TASK INSTRUCTIONS:
- a) Please condense the paragraph of the brand value methodology section that begins "Brand values for the year 2003" into a shorter version that keeps its main facts.
- b) Pick up the brand value methodology section after its final line and write what follows.

TEXT:
****************

RESEARCH METHODOLOGY
Brand value data were obtained from Business Week's 2003 Top
100 Global Brand Scoreboard. Of the one hundred companies, sixty one
companies were selected whose brand name defines the company itself. For
example, the brand name Coke defines the Coca-Cola company but Marlboro
does not define the Philip Morris company.
Brand values for the year 2003 were derived by Business Week using
Interbrand's method which project's net future earnings for
the brand over and above the cost of owning tangible assets. The
resulting "Economic Value Added" of the brand is discounted
using a discount rate that is adjusted for the risk of the projected
earnings based on the assessed strength of the brand. While it is true
that Interbrand's estimate of future earnings from the brand and
the risk factor based on brand strength is somewhat subjective, the
credibility of Interbrand's brand value estimates is enhanced by
the use of respected financial analysts, market research, and interviews
with industry executives.
Other financial data were obtained from the 2003 Value Line
database for fifty four of the sixty one "brand value"
companies for which data were available. In addition, a sample of fifty
four companies from 'zero brand value" companies was selected.
It was assumed that companies from the Utility industry would best
represent those which have little or no brand value. Because of the
dichotomous grouping of companies, the total sample of "brand
value" and "zero brand value" companies allow for tests
of the representational faithfulness of balance sheets, as represented
by variations in price to book value ratios.
Fernandez (2002) postulates that a firm's price to book value
relationship can be expressed as,
PRBV = (ROE-g)/(Ke-g)
Where, PRBV = Market Value to book Value
ROE = Return on Shareholders' Equity
g = Projected Growth Rate of Earnings
Ke = Cost of Equity Capital
This relationship is supported by Little and Coffee (2000) who
found that risk (Beta) and projected earnings per share growth were
significant in explaining variations in PRBV.
Also, Fama and French (1992) reported that size, as measured by the
natural log of sales, was a significant variable in explaining
variations in PRBV. Given the findings of Kerin and Sethuraman (1998), a
variable representing brand value should add to the explanatory power of
a model that includes the aforementioned variables.
Thus, the variables selected for the statistical tests in the study
are, as follows:
Dependent Variable: PRBV (Natural Log of PRBV)

****************

Collection entries:
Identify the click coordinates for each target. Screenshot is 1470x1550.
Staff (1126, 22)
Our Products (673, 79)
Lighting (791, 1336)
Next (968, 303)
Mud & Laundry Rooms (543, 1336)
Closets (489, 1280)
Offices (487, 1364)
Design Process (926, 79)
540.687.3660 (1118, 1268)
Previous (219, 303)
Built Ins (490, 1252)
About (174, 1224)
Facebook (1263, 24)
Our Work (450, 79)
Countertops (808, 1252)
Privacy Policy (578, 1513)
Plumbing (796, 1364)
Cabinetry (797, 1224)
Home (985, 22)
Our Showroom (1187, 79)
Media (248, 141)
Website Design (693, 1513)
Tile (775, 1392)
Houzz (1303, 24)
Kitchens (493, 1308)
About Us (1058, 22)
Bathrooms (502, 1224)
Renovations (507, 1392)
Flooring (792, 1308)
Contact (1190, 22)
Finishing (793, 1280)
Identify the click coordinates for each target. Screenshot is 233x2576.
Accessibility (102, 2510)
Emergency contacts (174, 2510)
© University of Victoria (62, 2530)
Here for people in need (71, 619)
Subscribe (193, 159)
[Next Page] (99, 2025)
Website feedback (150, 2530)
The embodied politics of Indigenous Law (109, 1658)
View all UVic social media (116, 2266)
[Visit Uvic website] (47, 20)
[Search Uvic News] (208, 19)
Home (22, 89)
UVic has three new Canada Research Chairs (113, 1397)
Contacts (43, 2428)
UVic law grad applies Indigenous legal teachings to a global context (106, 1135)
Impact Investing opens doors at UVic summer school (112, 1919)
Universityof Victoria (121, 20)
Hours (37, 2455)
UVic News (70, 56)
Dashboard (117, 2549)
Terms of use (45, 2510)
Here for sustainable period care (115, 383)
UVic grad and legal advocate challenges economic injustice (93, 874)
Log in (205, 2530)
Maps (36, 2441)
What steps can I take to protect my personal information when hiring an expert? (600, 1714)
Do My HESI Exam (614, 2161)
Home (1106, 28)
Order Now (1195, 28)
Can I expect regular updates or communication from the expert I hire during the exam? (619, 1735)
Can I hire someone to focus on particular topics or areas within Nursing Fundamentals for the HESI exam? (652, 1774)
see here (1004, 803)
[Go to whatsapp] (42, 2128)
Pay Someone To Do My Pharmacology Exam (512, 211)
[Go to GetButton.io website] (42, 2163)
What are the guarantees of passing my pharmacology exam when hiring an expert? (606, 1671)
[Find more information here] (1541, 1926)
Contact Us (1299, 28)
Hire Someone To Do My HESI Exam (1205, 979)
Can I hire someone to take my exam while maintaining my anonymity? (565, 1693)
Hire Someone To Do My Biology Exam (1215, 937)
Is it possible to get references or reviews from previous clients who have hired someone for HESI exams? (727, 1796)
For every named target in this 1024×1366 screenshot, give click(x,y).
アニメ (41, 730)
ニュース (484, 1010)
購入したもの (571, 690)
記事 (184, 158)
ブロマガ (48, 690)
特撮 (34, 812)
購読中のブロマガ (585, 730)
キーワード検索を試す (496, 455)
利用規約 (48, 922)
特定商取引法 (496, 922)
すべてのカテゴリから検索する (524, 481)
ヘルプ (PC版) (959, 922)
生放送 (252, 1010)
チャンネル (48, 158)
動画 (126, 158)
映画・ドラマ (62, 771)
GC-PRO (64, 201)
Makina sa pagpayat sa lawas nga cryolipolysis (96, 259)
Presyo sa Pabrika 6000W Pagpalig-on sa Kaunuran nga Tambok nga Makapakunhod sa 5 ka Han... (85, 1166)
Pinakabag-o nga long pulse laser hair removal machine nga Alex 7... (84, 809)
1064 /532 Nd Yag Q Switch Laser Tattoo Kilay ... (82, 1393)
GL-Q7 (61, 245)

****************

THE ANSWERS:
- a) Business Week derived the 2003 brand values with Interbrand's method, which projects a brand's net future earnings beyond the cost of owning tangible assets. This "Economic Value Added" is discounted at a rate adjusted for the risk of those projected earnings, based on the brand's assessed strength. The earnings estimate and the brand-strength risk factor are somewhat subjective, but respected financial analysts, market research, and interviews with industry executives make Interbrand's estimates more credible.

- b)
Independent Variables: RISK (Beta)
PEPSG (Projected 5 Year EPS Growth)
SIZE (Natural Log of Sales)
BRAND (Brand Value Categorical)
1 = Brand Value Firms
0 = Zero Brand Value Firms
In the following presentation of the results of this research,
sample statistics are presented along with the results of the regression
analysis using the aforementioned model. Appendix A reports the
"Brand Value" and "Zero Brand Value" companies used
in this research.
RESULTS OF THE RESEARCH
Table one reports statistics for the variables used in the
regression model for companies in the "Brand Value" and
"Zero Brand Value" samples.
Table One: Sample Statistics
Brand Value
n Mean Std. Dev. Max. Min.
PRB 54 1.39 0.75 3.48 -0.20
PISK 54 1.11 0.35 1.90 0.55
PEPSG 54 1.67 1.15 8.67 1.08
SIZE 54 10.17 1.39 14.34 7.39
Zero Brand Value
PRBV 54 0.47 0.21 0.95 0.09
RISK 54 0.80 0.17 1.55 0.50
PEPSG 54 1.13 1.12 3.18 -6.67
SIZE 54 7.93 1.22 10.02 5.36
As expected, due to the fact that brand values are not recorded as
assets on the balance sheet, the PRBV mean for the "Brand
Value" firms are close to three times of the PRBV mean for the
"Zero Brand Value" firms. Also, the "Brand Value"
firms have a higher cost of equity capital (as reflected by the higher
Beta mean), a higher projected growth of earnings, and are larger in
size.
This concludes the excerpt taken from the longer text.